1989. 3 pm, One dry hot day in Ft. Bliss TX, one of the worlds largest army bases, stuck between the south side of El Paso and northern slums of Juarez MX, is where my dad pulled the car over because Taps was playing over the base's loud speakers. He saluted towards the location of the post's 500 sq ft American Flag in his heavy camos leaving the engine running, the driver's door open and me and my sisters and our brother in the car. This happened everyday but on Sunday. No matter what any uniformed officer was doing, when taps was playing they all had to stop and salute in silence. Anyway, this one dry hot day my dad, after saluting to the flag that we couldn't even see from where we were mind you, bragged, " The Military is the first place that people from all races could work as equals, women too. I work with black, Mexican, Korean, all kinds of people. Isn't that neat?" I rolled my eyes and smashed my forehead against the car window until it hurt a little and stared at my weirdly angled reflection, my fist pressed against my chin, one eye squinted shut, and a big ol' frown on my lips. I knew deep inside that there was a catch. That getting to work for this army sucked hard and that most of my friends parents joined because they were broke and it was the best possible solution to their disenfranchised lives. I also didn't (this is my 14 year old brain) think this shit was equal for women, they were totally out numbered and not allowed to fight on the front lines as of yet.

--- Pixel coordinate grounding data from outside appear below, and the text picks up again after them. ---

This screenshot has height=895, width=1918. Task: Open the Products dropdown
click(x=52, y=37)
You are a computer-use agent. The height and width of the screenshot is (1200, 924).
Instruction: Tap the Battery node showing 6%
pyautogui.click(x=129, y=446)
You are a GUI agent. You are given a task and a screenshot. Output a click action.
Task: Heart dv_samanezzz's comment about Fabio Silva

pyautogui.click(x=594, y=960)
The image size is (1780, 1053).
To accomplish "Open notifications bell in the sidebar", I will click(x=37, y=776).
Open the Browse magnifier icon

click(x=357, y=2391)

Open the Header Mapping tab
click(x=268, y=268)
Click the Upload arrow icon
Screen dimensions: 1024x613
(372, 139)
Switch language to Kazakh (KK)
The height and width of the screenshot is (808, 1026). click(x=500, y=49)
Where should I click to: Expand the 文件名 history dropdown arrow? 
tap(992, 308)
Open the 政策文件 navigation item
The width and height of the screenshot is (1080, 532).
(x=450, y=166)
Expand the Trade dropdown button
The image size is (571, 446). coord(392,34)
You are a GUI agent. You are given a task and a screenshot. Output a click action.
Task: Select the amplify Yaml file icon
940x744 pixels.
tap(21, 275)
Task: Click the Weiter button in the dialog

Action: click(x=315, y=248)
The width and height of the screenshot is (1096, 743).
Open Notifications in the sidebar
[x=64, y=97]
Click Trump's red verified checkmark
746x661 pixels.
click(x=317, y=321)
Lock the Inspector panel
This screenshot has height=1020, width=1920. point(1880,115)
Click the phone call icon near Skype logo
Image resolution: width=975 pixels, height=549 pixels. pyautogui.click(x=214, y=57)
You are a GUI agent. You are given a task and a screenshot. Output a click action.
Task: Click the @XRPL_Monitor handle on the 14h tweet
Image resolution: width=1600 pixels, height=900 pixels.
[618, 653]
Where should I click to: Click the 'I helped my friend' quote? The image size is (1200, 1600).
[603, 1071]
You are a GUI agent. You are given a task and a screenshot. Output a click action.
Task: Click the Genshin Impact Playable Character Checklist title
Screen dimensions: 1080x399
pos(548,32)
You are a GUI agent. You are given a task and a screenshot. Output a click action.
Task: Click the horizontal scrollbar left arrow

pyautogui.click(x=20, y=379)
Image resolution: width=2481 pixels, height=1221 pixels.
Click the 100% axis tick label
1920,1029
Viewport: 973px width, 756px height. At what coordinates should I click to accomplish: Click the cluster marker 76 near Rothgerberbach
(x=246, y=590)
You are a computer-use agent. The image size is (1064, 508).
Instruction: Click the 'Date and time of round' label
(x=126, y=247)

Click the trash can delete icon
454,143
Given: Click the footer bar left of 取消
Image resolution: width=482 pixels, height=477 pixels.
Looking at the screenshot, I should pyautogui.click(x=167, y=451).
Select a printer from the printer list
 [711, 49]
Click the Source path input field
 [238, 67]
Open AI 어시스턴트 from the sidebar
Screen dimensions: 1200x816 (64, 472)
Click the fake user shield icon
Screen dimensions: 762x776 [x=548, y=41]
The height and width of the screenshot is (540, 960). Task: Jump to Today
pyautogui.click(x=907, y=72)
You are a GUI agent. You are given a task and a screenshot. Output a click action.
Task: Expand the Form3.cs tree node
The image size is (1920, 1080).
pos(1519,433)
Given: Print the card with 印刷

Eisenstien breaks women's "equality" in the military down in her article like this, "Women in the military may make the military look more democratic as though women now have the same choices as men...(but) this is because there is less democracy, if democracy means choice and opportunity...this stage of patriarchy often requires women to join the army in order to find a paying job or a way to get an education..."

Eisenstien then goes on to break down some percentages of women in uniform. The largest percentage of women present in a current military are Nepalese women in the Maoist movemen (30 percent). I personally support armed resistance against violent oppressors, especially for women, I'm not sure where Eisenstien stands on that one.

Eisenstien then briefly touches on the fact that in Iraq, so many men are held hostage by US forces that women now must do men's work and attributes the fact that women lead many city councils now in Rwanda due to the massacres.

Eisenstien goes on to inform us that reports of domestic violence and sexual abuse from military families doubled after 9/11.

Zillah dissects the way war is masculinzed, preached as by dudes for dudes... then states, "If we give up the fixedness of both sex and gender then we are left to examine the changeability of sexing gender and gendering sex. This does not erase sex of gender but rather demands an accounting of their politicized contextual meanings...the practices of gender will change even though the authorized essentialized views of femininity and manliness can remain static", in relationship to the way women participate.

Zillah also investigates how the Iraq and Afghanistan wars are sold to the masses partly by being marketed as a way to "liberate" the women there. Zillah calls bullshit on that notion, since the women there are now dead or with less/no ability to move about and I'm as freaked out by her the way "feminist" notions where appropriated by the US killer's marketing machine to pull the blinders on folks. I would also like to add that the environmental toxification of the Iraq and Afghanistan's peoples' homeland by these attacks are irrevocable and that these women and their children's health will suffer indefinitely.

The section on rape in war made me barf. Eisenstien describes the way in many cultures how the victim of rape is shamed/blamed after the heinous attack and the act also affects the women's father and brother by emasculating them. Eisenstien explains "The enemy nation is demasculinized while the victor is remasculinized." Then Eisenstien gives a slew of statistics such as "Over 500,000 girls and women were raped in the 1994 Rwanda genocide. Tens of thousands of girls and women have been raped in Bosnia, Sierra Leone, and East Timore...at least 37 service women had sought sexual trauma counseling from civilian rape crisis organization after returning from war duty in Iraq, Afghanistan, and Kuwait."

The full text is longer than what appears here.